[Start DATA SECTION]

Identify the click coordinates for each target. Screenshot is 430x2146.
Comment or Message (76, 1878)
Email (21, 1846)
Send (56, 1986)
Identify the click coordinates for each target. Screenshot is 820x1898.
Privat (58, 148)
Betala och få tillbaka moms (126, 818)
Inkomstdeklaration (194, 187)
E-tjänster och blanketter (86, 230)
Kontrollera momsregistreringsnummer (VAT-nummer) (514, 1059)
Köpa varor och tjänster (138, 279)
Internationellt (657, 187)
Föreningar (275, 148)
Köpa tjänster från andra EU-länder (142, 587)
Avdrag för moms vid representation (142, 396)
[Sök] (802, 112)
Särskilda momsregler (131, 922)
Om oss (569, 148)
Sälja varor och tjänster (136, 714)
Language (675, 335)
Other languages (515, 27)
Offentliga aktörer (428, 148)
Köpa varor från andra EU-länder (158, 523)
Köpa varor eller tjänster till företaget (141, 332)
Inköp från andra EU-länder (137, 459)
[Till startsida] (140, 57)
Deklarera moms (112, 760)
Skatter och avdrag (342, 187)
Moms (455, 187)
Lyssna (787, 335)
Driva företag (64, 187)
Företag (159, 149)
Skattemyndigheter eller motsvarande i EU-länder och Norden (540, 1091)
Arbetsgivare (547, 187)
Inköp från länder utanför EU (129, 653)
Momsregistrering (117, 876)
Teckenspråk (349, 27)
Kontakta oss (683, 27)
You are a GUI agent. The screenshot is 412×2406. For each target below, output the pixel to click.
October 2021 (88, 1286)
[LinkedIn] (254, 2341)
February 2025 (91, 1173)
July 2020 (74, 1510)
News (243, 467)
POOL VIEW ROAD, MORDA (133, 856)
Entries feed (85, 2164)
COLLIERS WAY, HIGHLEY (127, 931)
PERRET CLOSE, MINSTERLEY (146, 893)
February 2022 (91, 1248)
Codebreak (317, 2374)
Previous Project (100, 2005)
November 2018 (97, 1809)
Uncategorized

[End DATA SECTION]

* **AIM**: Rewrite all the rows above, swapping "February" for "March" and leaving everything else unchanged.

* **EXPECTED OUTPUT**:
Identify the click coordinates for each target. Screenshot is 430x2146.
Comment or Message (76, 1878)
Email (21, 1846)
Send (56, 1986)
Identify the click coordinates for each target. Screenshot is 820x1898.
Privat (58, 148)
Betala och få tillbaka moms (126, 818)
Inkomstdeklaration (194, 187)
E-tjänster och blanketter (86, 230)
Kontrollera momsregistreringsnummer (VAT-nummer) (514, 1059)
Köpa varor och tjänster (138, 279)
Internationellt (657, 187)
Föreningar (275, 148)
Köpa tjänster från andra EU-länder (142, 587)
Avdrag för moms vid representation (142, 396)
[Sök] (802, 112)
Särskilda momsregler (131, 922)
Om oss (569, 148)
Sälja varor och tjänster (136, 714)
Language (675, 335)
Other languages (515, 27)
Offentliga aktörer (428, 148)
Köpa varor från andra EU-länder (158, 523)
Köpa varor eller tjänster till företaget (141, 332)
Inköp från andra EU-länder (137, 459)
[Till startsida] (140, 57)
Deklarera moms (112, 760)
Skatter och avdrag (342, 187)
Moms (455, 187)
Lyssna (787, 335)
Driva företag (64, 187)
Företag (159, 149)
Skattemyndigheter eller motsvarande i EU-länder och Norden (540, 1091)
Arbetsgivare (547, 187)
Inköp från länder utanför EU (129, 653)
Momsregistrering (117, 876)
Teckenspråk (349, 27)
Kontakta oss (683, 27)
You are a GUI agent. The screenshot is 412×2406. For each target below, output the pixel to click.
October 2021 (88, 1286)
[LinkedIn] (254, 2341)
March 2025 (91, 1173)
July 2020 (74, 1510)
News (243, 467)
POOL VIEW ROAD, MORDA (133, 856)
Entries feed (85, 2164)
COLLIERS WAY, HIGHLEY (127, 931)
PERRET CLOSE, MINSTERLEY (146, 893)
March 2022 (91, 1248)
Codebreak (317, 2374)
Previous Project (100, 2005)
November 2018 (97, 1809)
Uncategorized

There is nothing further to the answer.